Today’s math students are expected to not just solve problems but to explain themselves, the meaning of a problem and the steps they took to come up with solutions. Students are asked to make conjectures, spot relationships and patterns they see between problems and much more. Gone are the days of rote memorization of math facts. In today’s classrooms you will find students decomposing numbers, engaging in mathematical discourse and looking at different entry points to find solutions to problems. While for many of us this “new” math feels foreign, it is important to remember that educators today are learning more and more about how students learn mathematics. The instructional actions that teachers are taking in today’s classrooms are directly aligned with the research-based elements of effective classrooms and how students learn mathematics. Here are some easy steps you can take today to help you child be successful in math.
1. Think Before You Solve
Before jumping in to solve a problem take a few minutes to think and talk about what you know about the problem. Here is a Think Before Solving lesson plan template that explains how I do this in the classroom.
2. Ask Questions
The kinds of questions we ask matter. Teachers and parents can use questioning to assess understanding, intervene when focusing is needed or press for deeper understanding. Here is a Questioning Quick Reverence sheet with examples of the different kinds of questions to ask when helping students solve math problems.
3. Make Use of Math Properties
The properties of mathematics are the rules of math. They can help students to give good reasons for arguing for or against a solution. Here is a PowerPoint defining the properties of mathematics that elementary students will use in solving problems.

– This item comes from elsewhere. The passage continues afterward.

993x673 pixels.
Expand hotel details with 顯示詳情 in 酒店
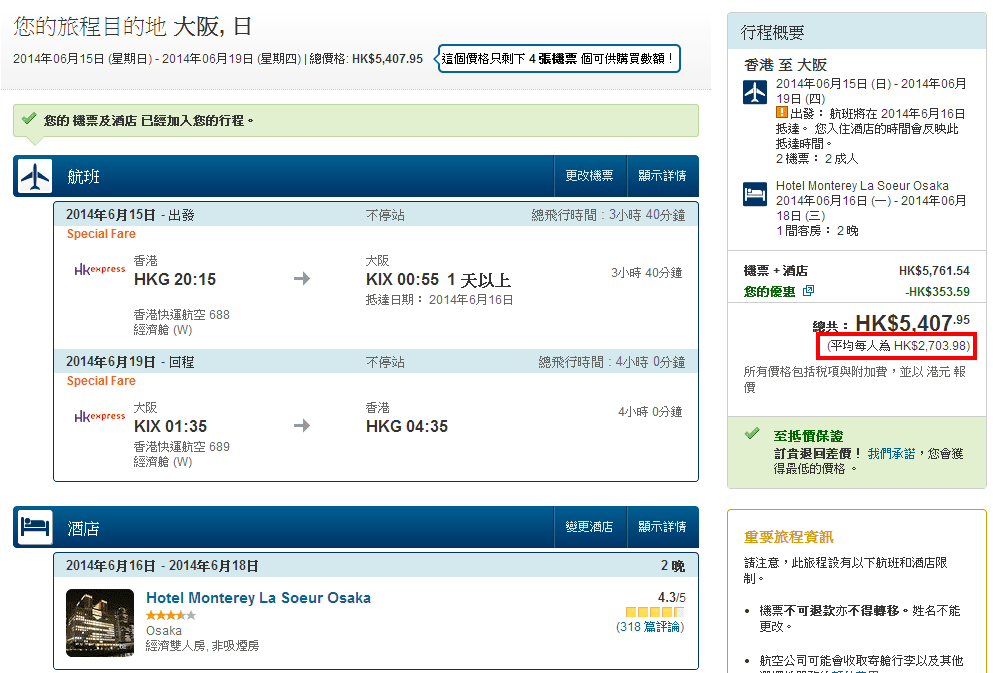662,527
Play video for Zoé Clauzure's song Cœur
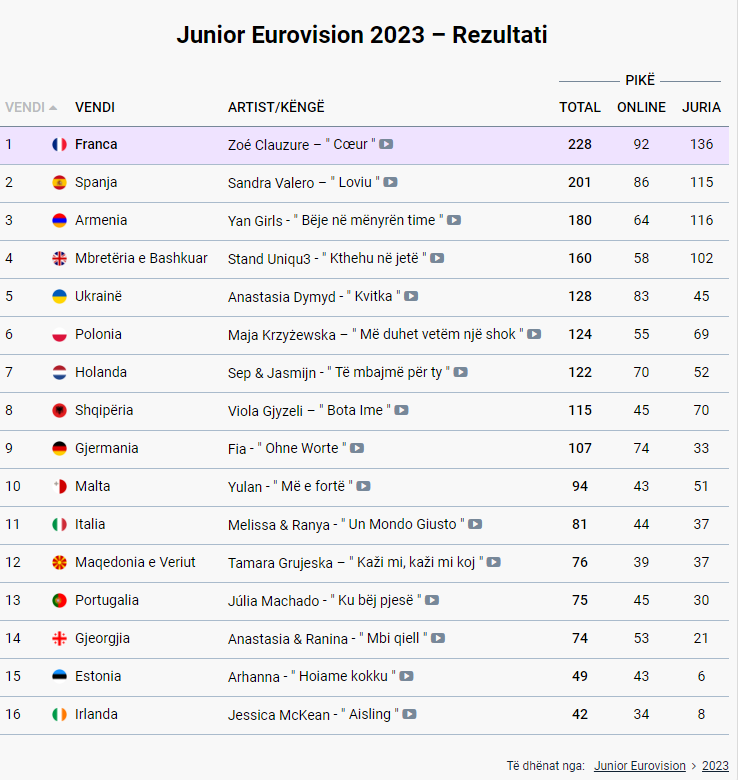This screenshot has height=780, width=738. point(386,144)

4. Learn to Think Like a Mathematician
Mathematical understanding will improve if we foster students’ habitual use of these mathematical thinking routines. We call them Habits-of-Mind. I teach students that these are the habits that mathematicians use every time they do math. .
5. Learn to Act Like a Mathematician
Mathematical understanding will improve in a class where inquiry, wrong answers, perseverance and collaborating with others provides opportunities for all students to learn. This is the reason that positive student-to-student interactions are encouraged and students practice how to work together on solving problems. In our classroom they are called the Habits-of-Interaction.